OMCA Displays J.B. Blunk’s Works

PHOTO COURTESY THE OAKLAND MUSEUM OF CALIFORNIA

J.B. Blunk’s Inverness redwood home is considered one of his masterpieces.


A master in design and craft, Blunk looked to the natural environment to inform his furniture, sculpture, jewelry, and other functional art now showing at OMCA.

Digital media and conceptual art may seem to have eclipsed traditional craftsmanship (as evidenced by the California College of Arts and Crafts rebooting itself a few years ago as California College of the Arts), but without getting into Marx-speak about alienated laborers, it’s good to be reminded that traditional-media artists can thrive, too.
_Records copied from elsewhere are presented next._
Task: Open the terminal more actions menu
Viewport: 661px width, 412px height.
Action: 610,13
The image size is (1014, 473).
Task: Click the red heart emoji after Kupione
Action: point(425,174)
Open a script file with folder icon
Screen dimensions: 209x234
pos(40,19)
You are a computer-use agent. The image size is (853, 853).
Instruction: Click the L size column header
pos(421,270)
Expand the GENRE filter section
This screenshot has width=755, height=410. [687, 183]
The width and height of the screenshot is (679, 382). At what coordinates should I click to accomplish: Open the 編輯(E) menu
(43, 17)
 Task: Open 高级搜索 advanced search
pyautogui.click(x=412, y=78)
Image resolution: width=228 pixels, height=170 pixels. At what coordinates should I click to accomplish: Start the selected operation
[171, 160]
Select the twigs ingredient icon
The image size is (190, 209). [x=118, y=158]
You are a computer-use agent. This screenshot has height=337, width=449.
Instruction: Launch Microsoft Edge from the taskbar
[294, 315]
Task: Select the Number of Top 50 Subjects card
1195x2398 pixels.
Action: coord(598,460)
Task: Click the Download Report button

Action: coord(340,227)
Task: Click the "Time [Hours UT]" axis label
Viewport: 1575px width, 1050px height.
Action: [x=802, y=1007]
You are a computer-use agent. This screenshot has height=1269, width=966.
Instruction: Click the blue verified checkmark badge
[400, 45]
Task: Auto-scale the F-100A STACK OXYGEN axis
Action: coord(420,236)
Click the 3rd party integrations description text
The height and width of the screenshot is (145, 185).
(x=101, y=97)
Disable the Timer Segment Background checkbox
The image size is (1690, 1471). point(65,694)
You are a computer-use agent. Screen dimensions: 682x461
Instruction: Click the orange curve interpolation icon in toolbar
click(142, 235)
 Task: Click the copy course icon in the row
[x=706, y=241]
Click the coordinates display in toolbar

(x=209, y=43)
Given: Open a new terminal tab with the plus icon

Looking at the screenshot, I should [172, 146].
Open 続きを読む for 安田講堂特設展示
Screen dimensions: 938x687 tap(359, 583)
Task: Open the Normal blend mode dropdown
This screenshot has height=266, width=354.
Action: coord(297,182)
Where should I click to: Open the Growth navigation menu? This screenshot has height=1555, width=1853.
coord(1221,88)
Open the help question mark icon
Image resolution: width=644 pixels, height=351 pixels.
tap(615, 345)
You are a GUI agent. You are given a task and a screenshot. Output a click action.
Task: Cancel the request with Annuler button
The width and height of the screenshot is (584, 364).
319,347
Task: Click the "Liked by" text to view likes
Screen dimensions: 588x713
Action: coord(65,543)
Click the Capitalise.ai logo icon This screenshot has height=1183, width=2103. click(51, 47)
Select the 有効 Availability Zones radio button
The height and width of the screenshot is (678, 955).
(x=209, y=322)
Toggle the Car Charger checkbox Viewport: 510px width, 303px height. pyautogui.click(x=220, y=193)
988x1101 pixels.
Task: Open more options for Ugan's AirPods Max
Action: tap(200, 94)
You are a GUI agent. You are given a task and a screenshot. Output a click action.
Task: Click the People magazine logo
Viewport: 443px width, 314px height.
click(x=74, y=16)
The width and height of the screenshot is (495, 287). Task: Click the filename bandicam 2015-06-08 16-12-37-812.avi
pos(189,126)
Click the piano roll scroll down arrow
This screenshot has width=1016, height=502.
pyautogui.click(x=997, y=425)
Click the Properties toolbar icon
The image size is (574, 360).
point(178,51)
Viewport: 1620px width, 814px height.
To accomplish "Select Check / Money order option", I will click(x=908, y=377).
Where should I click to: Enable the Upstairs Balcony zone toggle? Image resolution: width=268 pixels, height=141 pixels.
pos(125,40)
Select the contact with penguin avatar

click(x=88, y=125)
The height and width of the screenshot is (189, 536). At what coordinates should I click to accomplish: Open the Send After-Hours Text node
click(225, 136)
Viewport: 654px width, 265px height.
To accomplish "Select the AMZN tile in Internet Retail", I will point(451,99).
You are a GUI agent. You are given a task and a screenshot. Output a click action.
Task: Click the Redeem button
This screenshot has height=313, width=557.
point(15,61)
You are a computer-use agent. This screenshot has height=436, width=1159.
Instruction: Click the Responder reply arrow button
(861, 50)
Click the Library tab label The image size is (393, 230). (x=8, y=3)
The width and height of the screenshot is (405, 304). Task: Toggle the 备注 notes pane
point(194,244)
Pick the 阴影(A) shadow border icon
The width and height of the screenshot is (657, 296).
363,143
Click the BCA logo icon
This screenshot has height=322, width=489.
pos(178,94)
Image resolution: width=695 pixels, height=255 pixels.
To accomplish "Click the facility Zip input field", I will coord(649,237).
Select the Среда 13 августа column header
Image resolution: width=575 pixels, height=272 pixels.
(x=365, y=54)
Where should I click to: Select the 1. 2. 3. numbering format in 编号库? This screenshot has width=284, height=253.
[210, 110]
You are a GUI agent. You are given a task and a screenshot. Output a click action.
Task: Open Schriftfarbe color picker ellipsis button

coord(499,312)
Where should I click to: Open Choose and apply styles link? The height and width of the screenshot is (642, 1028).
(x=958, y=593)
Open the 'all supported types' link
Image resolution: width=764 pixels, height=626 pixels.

The Bay Area’s J.B. Blunk seems to have led such a charmed creative life, famed as a wizardly woodworker and ceramics artist who also ventured into stone, bronze, tapestry, and jewelry, and was equally adept at both fine and applied art.

His 1969 The Planet, a huge, circular redwood-burl sculpture and bench, constructed with the help of artist Bruce Mitchell, is an unforgettable synthesis of aesthetic form and tactile pleasure, and one of the Oakland Museum of California’s signature artworks.

A ceramics student at UCLA, Blunk trained (after his discharge from the Army after service in Korea) with Japanese master ceramists, returning to build a small home in a rural part of Inverness and to work as a carpenter, notably for the abstract Surrealist painter Gordon Onslow-Ford, who became a friend. Blunk’s soulful handmade furniture was carved from solid wood, using chainsaw, grinder, and chisel. The works appear to be grown rather than constructed, reflecting Blunk’s interest was in Japanese aesthetics—he had accidentally met Japanese-American artist and landscape artist Isamu Noguchi while in Japan—rather than the Bauhaus industrial design prevalent in the ’60s. When carved furniture became popular in the ’70s, Blunk learned joinery, to enrich his vocabulary of forms and methods, and gained national and international renown as a sculptor and designer (although some critics believe his masterpiece to be the redwood cabin he constructed between 1958 and 1962 overlooking Tomales Bay). Blunk died in 2002, but his work continues to be exhibited, in recent years appearing in San Francisco, Tokyo, Los Angeles, Palm Springs, Berkeley, New York City, and now OMCA. Tours of the OMCA exhibit are on alternate Saturdays at noon.

J.B. Blunk: Nature, Art & Everyday Life, through Sept. 9, Oakland Museum of California, 1000 Oak St., Oakland, 510-318-8453, MuseumCa.org.